Zum Inhalt

DoDaS & FAIR Guest: Jeff M. Phillips

Bitte Bildnachweis einfügen

15.02.2024, 16-18 Uhr (c.t.), Otto-Hahn-Str. 12, Raum E.003

Prof. Jeff M. Phillips, Ph.D.

Kahlert School of Computing

University of Utah

Jeff Phillips is a joint guest of the FAIR research profile & DoDaS

Title: Ferret: Reviewing Tabular Datasets for Manipulation

Abstract: How do we ensure the veracity of science? The act of manipulating or fabricating scientific data has led to many high-profile fraud cases and retractions. Detecting manipulated data, however, is a challenging and time-consuming endeavor. Automated detection methods are limited due to the diversity of data types and manipulation techniques. Furthermore, patterns automatically flagged as suspicious can have reasonable explanations. Instead, we propose a nuanced approach where experts analyze tabular datasets, e.g., as part of the peer-review process, using a guided, interactive visualization approach. In this paper, we present an analysis of how manipulated datasets are created and the artifacts these techniques generate. Based on these findings, we propose a suite of visualization methods to surface potential irregularities. We have implemented these methods in Ferret, a visualization tool for data forensics work. Ferret makes potential data issues salient and provides guidance on spotting signs of tampering and differentiating them from truthful data.

This is joint work with Devin Lange, Shaurya Sahai, and Alexander Lex, and appeared in EuroVis 2023 (https://vdl.sci.utah.edu/publications/2023_eurovis_ferret/)

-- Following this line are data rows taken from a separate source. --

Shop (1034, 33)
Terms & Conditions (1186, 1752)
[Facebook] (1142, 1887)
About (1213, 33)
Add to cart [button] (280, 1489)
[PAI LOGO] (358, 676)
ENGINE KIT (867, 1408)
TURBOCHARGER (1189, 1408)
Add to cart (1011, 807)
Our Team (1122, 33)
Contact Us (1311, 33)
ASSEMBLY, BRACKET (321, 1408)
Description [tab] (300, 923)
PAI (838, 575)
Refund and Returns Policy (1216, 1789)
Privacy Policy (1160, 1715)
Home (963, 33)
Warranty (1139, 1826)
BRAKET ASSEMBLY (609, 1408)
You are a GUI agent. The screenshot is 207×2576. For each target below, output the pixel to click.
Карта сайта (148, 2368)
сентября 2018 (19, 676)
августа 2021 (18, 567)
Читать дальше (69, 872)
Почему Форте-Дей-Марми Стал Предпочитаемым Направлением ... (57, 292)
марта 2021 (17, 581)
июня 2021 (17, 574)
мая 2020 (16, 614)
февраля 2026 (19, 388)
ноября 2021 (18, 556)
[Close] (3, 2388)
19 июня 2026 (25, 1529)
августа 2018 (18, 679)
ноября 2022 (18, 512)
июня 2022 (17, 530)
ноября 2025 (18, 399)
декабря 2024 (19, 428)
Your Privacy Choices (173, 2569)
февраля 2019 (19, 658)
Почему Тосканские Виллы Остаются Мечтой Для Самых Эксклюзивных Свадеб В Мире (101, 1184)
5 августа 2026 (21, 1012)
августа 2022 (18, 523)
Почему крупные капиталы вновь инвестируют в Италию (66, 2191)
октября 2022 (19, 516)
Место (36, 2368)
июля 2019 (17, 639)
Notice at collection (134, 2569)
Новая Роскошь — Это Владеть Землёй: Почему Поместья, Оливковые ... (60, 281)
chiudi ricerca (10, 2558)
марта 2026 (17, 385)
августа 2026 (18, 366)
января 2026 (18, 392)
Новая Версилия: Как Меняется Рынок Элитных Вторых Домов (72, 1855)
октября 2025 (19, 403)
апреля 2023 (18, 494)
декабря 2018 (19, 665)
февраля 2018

Short Bio: Jeff Phillips (https://www.cs.utah.edu/~jeffp/) is a Professor in the Kahlert School of Computing.  There he runs the Data Science academic program, including a bachelors degree in Data Science that he led the creation of.  He also founded and directed of the Utah Center for Data Science.  He regularly publishes in top venues across data science, including in data mining, machine learning, data management, and statistics -- and also in computational geometry.  He published an undergraduate textbook "Mathematical Foundations for Data Analysis" (mathfordata.github.io) with Springer-Nature in 2021.  He has an NSF CAREER Award, and has been continuously funded by NSF since 2009.  For the 2023-2024 academic year he is on sabbatical as a Senior Research Fellow at ScaDS.AI in University of Leipzig, and a visitor at the MPI for Mathematics in the Sciences.